By Catherine Lyst
BBC Scotland news website
A ban on tail docking in Scotland would make a "mockery" of legislation unless the same laws applied in England, according to a senior police officer.
Boxers are more commonly seen without tails
Stuart Shearlaw, Central Scotland Police's senior animal health and welfare officer, said the proposed rules would be difficult to enforce.
The ban is being considered under a new Scottish bill but is expected to be diluted in a similar Westminster bill.
Breeders are threatening to take their dogs to England to be docked.
"We can't tell anyone which vet to use so people will undoubtedly just go south of the border," Insp Shearlaw said.
"We will effectively have a double standard which makes a mockery of the law."
He added: "There is also a concern that the practice will go underground with breeders carrying out the docking themselves."
The new restrictions are being proposed as part of the Animal Health and Welfare Bill, currently going through the Scottish Parliament.
The Scottish Executive, backed by the Royal College of Veterinary Surgeons and the British Veterinary Association, wants to prohibit the docking of dogs' tails but proposes to make an exception for working dogs.
However, Insp Shearlaw said the restrictions would be difficult to enforce as it would be almost impossible to determine which puppies in a breed would grow up to be working dogs.
"When a litter of puppies are six weeks old how can anyone say which of them will grow up to be working dogs," he said.
'Difficult to enforce'
"This law will be very difficult to enforce and as a result, we could be criticised for not enforcing it rigorously enough."
The Kennel Club confirmed that breeders were planning to use the legal loophole to have the procedure carried out in England if necessary.
A Kennel Club spokeswoman said: "The correspondence we have received suggests that breeders are planning to take their dogs south of the border if this ban is brought in."
Many breeds, such as Rotweilers, have docked tails
She said the Kennel Club was concerned about the animal welfare implications of bitches and their pups being driven to England.
"A journey like that would obviously be very stressful for the mother and the litter," she said. "It should be up to the breeders whether or not they want to dock their puppies' tails.
"We don't think a ban should be introduced."
She added that Kennel Club rules now allowed dogs with tails to compete alongside the same breed with docked tails.
Graham Downing, spokesman for the Council of Docked Breeds, said: "I have absolutely no doubt that if there is a restriction in Scotland and docking is legal in England, Scottish breeders will go south of the border to have their animals' tails docked.
"We want freedom of choice.
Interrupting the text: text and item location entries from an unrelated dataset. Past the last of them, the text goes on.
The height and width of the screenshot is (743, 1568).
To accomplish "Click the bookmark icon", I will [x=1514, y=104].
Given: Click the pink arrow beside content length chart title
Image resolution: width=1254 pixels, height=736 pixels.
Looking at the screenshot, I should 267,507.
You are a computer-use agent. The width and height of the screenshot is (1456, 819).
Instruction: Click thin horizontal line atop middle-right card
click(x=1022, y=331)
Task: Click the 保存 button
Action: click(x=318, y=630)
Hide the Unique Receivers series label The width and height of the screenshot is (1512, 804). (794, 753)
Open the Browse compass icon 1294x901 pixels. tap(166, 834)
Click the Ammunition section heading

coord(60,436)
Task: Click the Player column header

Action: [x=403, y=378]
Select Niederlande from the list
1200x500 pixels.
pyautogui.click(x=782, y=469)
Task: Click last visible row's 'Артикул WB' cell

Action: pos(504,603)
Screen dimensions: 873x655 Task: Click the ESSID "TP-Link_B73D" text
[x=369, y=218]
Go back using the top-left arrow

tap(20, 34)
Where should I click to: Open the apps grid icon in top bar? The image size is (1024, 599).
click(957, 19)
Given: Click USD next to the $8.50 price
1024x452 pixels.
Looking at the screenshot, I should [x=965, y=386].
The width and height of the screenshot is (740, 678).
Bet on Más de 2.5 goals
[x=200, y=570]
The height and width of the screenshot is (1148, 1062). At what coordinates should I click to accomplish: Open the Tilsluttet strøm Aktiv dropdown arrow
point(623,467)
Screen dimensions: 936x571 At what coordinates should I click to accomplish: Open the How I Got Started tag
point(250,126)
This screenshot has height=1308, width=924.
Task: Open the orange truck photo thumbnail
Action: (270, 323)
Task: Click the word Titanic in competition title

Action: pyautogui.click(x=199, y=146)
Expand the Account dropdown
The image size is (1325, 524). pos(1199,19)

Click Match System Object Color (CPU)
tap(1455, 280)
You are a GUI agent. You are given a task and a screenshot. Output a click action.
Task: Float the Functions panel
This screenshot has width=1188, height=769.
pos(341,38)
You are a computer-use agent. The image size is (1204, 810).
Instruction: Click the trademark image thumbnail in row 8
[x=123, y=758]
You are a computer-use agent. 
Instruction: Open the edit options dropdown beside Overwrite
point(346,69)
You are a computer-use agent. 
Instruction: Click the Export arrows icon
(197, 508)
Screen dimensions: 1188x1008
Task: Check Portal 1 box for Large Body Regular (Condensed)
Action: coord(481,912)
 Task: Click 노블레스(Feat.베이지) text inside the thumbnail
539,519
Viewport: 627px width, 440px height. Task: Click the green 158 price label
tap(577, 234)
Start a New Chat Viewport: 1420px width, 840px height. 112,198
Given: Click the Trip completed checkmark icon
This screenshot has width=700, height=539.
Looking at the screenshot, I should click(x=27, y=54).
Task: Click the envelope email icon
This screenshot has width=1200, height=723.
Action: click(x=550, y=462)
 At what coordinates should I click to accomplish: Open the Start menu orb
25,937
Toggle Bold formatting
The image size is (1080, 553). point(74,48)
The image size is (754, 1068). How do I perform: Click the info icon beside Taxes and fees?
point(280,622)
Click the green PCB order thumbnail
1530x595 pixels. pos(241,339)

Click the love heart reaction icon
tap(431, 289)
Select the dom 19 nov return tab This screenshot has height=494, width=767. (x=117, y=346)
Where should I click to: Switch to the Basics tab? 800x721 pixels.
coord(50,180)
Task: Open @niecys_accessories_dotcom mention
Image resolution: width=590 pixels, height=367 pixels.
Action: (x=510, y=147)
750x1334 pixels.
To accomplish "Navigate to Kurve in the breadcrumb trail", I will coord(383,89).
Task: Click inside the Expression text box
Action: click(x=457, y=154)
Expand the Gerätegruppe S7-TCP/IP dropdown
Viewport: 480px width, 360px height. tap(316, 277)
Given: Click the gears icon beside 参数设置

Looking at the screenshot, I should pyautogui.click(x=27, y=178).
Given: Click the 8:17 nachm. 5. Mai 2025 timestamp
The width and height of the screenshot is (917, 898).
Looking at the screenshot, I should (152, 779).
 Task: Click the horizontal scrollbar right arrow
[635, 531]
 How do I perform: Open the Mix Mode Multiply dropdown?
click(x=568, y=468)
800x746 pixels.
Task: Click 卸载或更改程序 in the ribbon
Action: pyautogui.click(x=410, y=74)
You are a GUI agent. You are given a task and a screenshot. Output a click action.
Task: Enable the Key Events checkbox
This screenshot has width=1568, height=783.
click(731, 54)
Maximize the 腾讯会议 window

If breeders don't want to have their dogs' tails docked that's fine."
But Peter Stevenson, political advisor for Advocates for Animals, said the possible loophole should not prevent the executive from going ahead with the ban.
"It would clearly be desirable for Scotland and England to have the same law but at the moment it seems that the executive is willing to go further than the UK's environment department," he said.
"If England is going to have a weaker ban that doesn't mean Scotland will have to rein back with its own. It's important that Scotland should lead the way.
"I would like to think that most people are law-abiding by nature and will accept the law of the land and just get on with things."
Animal campaigner The Duchess of Hamilton said: "Scotland is leading the way and England must follow. However, I am disappointed that working dogs will still be able to have their tails docked."
Chris Laurence, veterinary director of the Dogs Trust, said: "The only solution is a complete ban on both sides of the border. As long as we have these get-out clauses there is always going to be a doubt about whether the docking has been done legally or not."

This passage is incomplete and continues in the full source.